In accordance with exemplary aspects of the present invention, the code straightening mechanism then generates a final list based on the depth-first list. A block is appended to the final list if the immediate containing region of the block to be appended is the same immediate containing region as the previous block. A region is the context of a loop. Loops may be nested; therefore, a region may have a sub-region. If a block is not in the same immediate region as a preceding block, the block may be in the same region on a higher level.
If the last appended block in the final list ends a region and the next block N in the depth-first list starts a new region, and the new region is not contained by the region of last appended block, then any infrequently executed blocks that are contained by the previous region are inserted at this point under certain circumstances (e.g.: if the infrequently executed block is more frequently executed than block N). For instance, the code straightening mechanism may determine whether the profile directed feedback block counter of the infrequently executed block is greater than the counter of block N by a predetermined threshold or a predetermined factor. For instance, the infrequently executed block may be placed before block N if the infrequently executed block executes twice as frequently as block N.
All predecessors of the concerned infrequently executed block may also be placed before the successor. The blocks will be inserted in the order of predecessor comes before successor whenever possible. This preserves locality with respect to the infrequently executed block and reduces the likelihood of cache misses by keeping the order of instructions in consideration.

(Data items)
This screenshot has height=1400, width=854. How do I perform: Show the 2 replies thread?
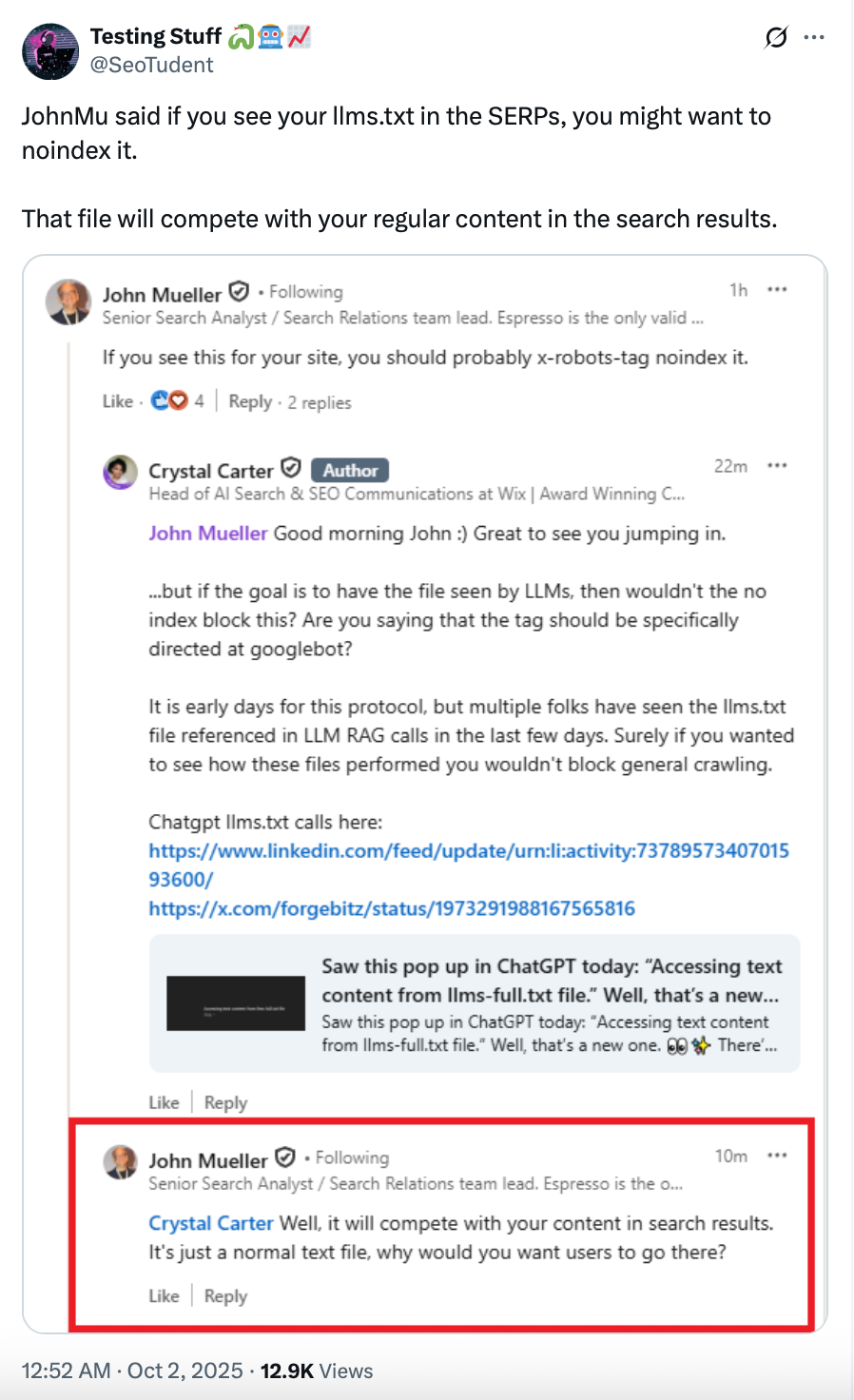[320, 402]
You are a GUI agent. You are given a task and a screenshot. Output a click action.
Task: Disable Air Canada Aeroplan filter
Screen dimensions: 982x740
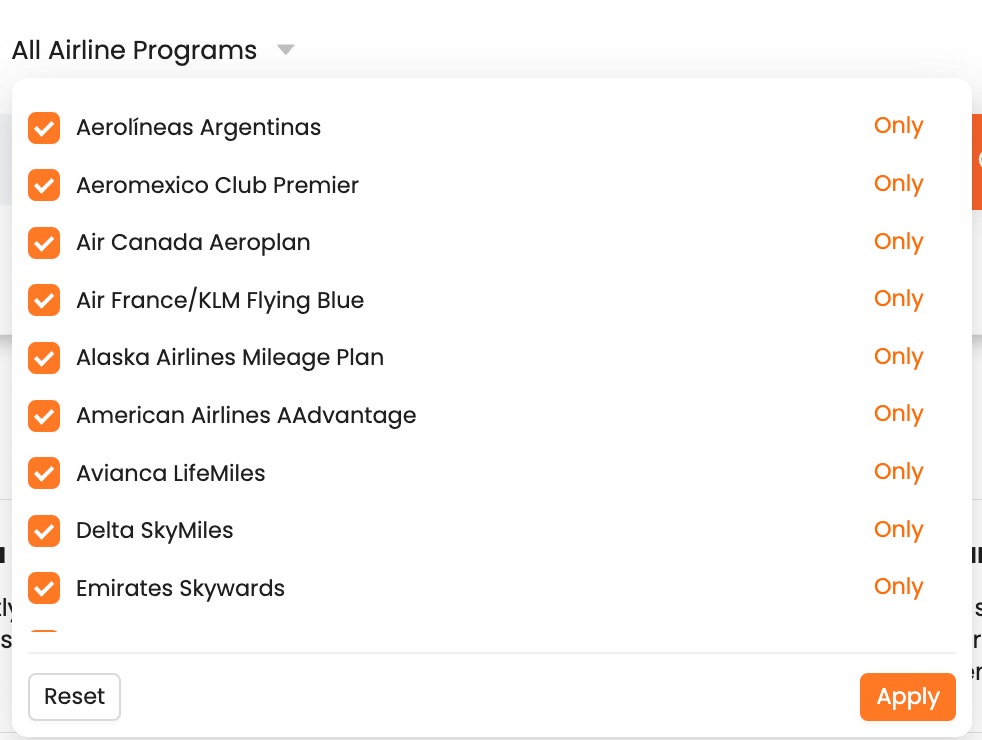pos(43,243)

*TASKS*
(a) According to the passage on code straightening, what is a region?
(b) Carry on the passage on code straightening from the point where it ends.
These items were taken from a different source than the passage.

*REPLIES*
(a) A region is the context of a loop.

(b)
FIG. 5A illustrates an example basic block list after code straightening in accordance with exemplary aspects of the present invention. Notice that block B is placed closer to the other blocks of loop 1, which may reduce the possibility of instruction cache misses. FIG. 5B depicts an example final block list with a small instruction cache compared to the size of a basic block in accordance with exemplary aspects of the present invention. If the instruction cache fetches block Begin, block A, block C, block D, and block B, then in the actual case where block B executes after block A at runtime, block B will not result in a cache miss. Even though the execution of block B may be infrequent compared to the frequency of execution of block C, block B will still be executed before block I and block E. Furthermore, as discussed above, the execution frequency of block B is much higher than block I.
The code straightening mechanism then uses the final list to change the layout of the control flow graph. The code straightening mechanism inserts unconditional branches wherever necessary. For example, if the only successor of a block is not the next block in the control flow graph, or the flow through block of a block ended with a conditional branch is not the next block in the control flow graph, an unconditional branch will be inserted. In the example shown in FIG. 3, there may be an unconditional branch at the end of block B and block G, for instance.
The examples shown in FIGS. 3, 4, 5A, and 5B may be relatively simple compared to an actual application. Block I is an abstracted basic block. In actuality, block I could contain many basic blocks and loops. Still further, a typical application may also have many more basic blocks, nested loops, conditional branches with more than two possible successors, and so forth.
FIG. 6 illustrates a new control flow graph after code straightening in accordance with exemplary aspects of the present invention. In the new control flow graph, the critical path of a region is lined up together in the order of execution sequence. The conditional branch at the end of a region is more frequently taken backward, thus executing instructions that may already be in the instruction cache. The infrequent path of a region is moved to be closer to its region so code locality is maintained, which in turn should reduce instruction cache misses. Therefore, execution of code according to the control flow graph in FIG. 6, for example, will likely have better performance.
More particularly, in FIG. 6, block C becomes the fall-through block of the conditional branch in A and block F becomes the fall-through block of the conditional branch in E, which will benefit most of the modern processors. Even though the code straightening technique has the side effect of introducing two more new unconditional branches, the benefit usually outweighs the drawback.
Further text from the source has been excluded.